寡婦・寡夫控除の条件については、国税庁のホームページを確認してください。
参考リンク:No.1170 寡婦控除(国税庁)
弁護士に親権と扶養義務の問題を相談するメリット
離婚弁護士は親権や慰謝料の問題だけでなく、離婚調停や訴訟など、離婚に関するすべての問題を解決してくれる頼もしい存在です。相談料も初回無料とし、報酬についても成功報酬型を取る弁護士事務所も多いです。
離婚と子どもに関するお金の問題でお困りの方は、信頼できる離婚弁護士に相談しましょう。
一人で悩まずご相談を
- 相手が離婚の話合いに全く応じない
- 話合いが平行線のままで親権者が決まらない
また、離婚にともなう税金の問題(扶養控除、寡婦・寡夫控除)については、税務を専門に扱う税理士に相談すれば安心です。
参考リンク:相続税相談広場 |相続税対策・相続税申告は税理士に無料相談
まとめ|離婚後の親権と扶養義務の問題は離婚弁護士に相談しよう!
ここまで説明した通り、離婚後の親権は子供一人につき一人の親権者が必要で、親権者が決まらないかぎり離婚はできません。また、別れた者が共同で親権を持つことは、日本の法律で認められておらず、一人が親権を持つともう一人の親は親権を失い「非親権者」となります。
親権と身上監護権は分けることができ、親権者は身上監護権と財産監護権を持ち、非親権者は財産監護権を独立して持つことができます。ただし扶養義務は、離婚をした後も両親が持ち続けることになります(特別養子縁組を除く)。非親権者が継続して養育費を支払い続ける場合には、扶養者控除が認められます。

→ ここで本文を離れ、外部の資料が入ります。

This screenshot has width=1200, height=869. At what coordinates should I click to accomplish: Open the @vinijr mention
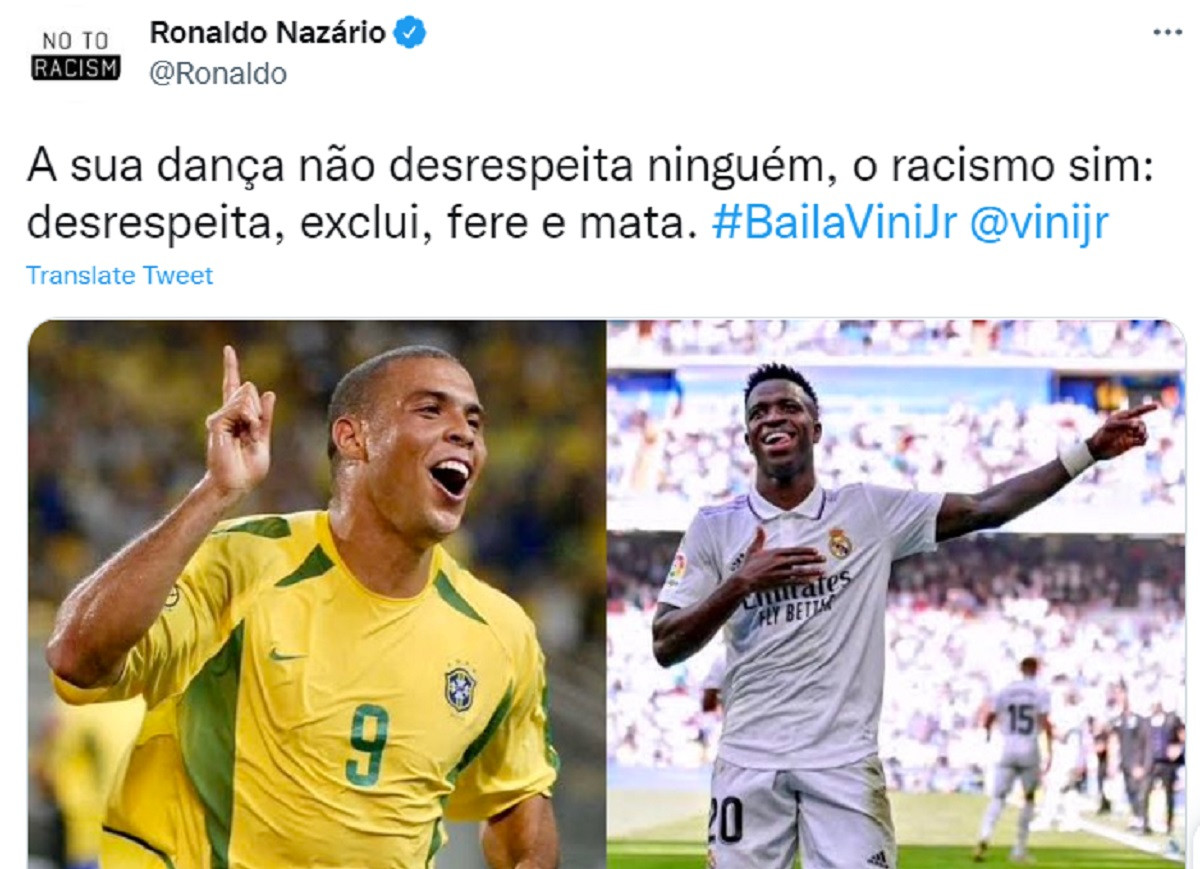(x=1038, y=224)
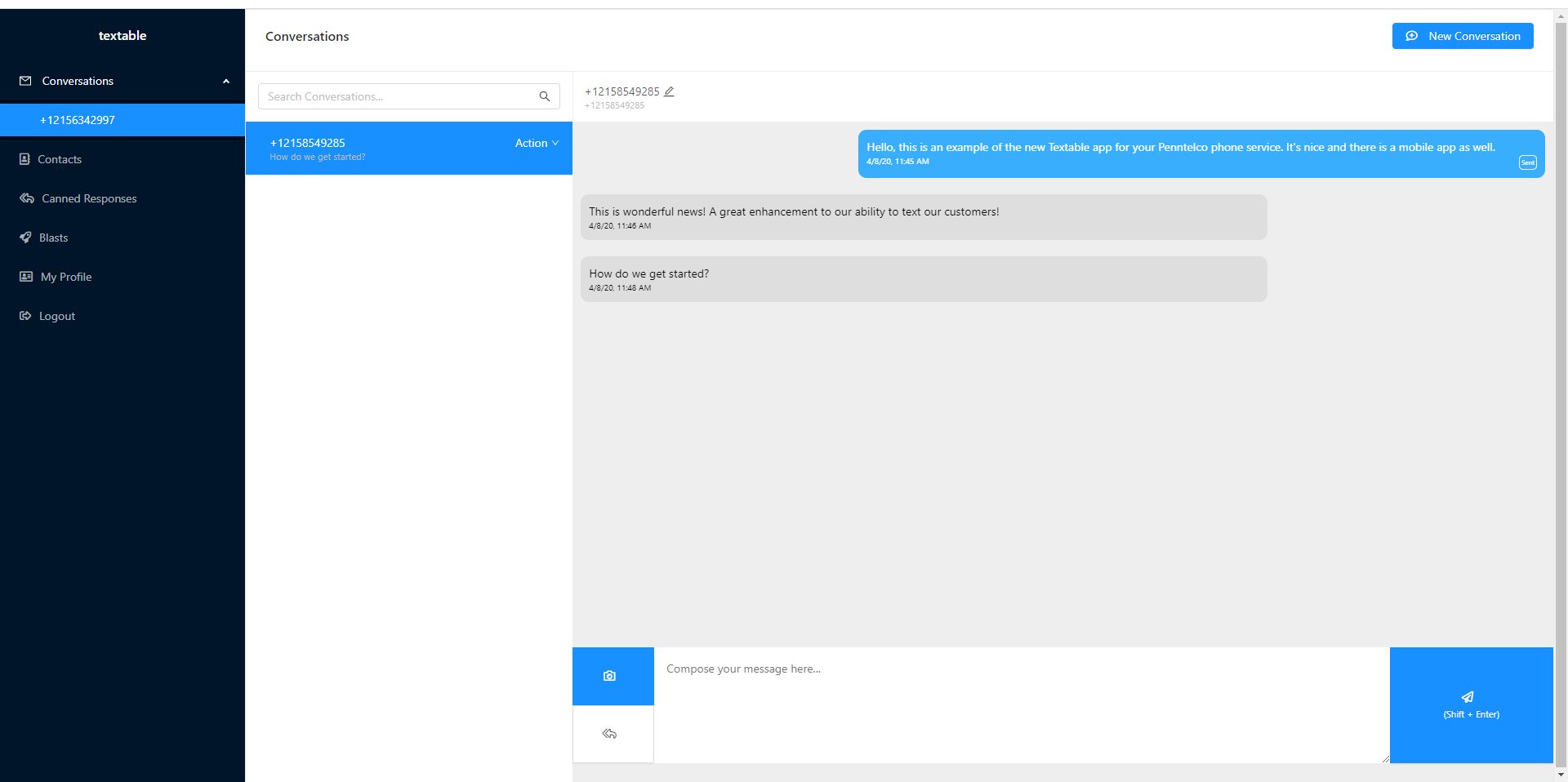Click the textable logo

tap(122, 36)
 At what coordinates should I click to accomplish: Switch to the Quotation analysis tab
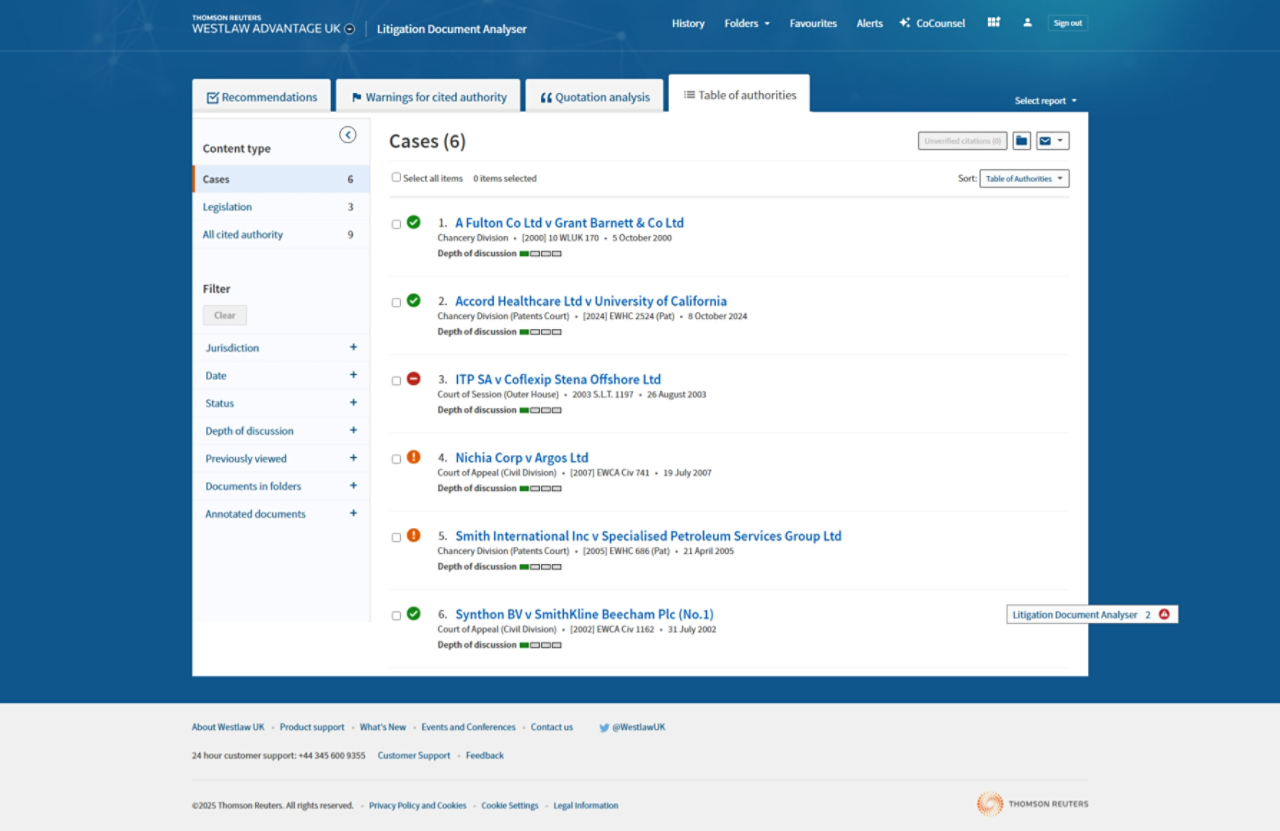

子供の扶養者控除は、16歳以上と年齢の条件はあるものの扶養者控除が申請できるので、該当される方は忘れず控除申請をしましょう。扶養者控除のほか、別れた妻や夫についても寡婦控除や寡夫控除があり、所得税と住民税の控除があります。
離婚後は、養育費の問題を含め何かと経済的負担が大きくなります。親権者の問題だけでなく子育ての費用が不足しないよう、配偶者とともに養育費の問題を話し合ってください。重要事項については、離婚弁護士を間に挟み、協議をした内容は公正証書に残すようにしましょう。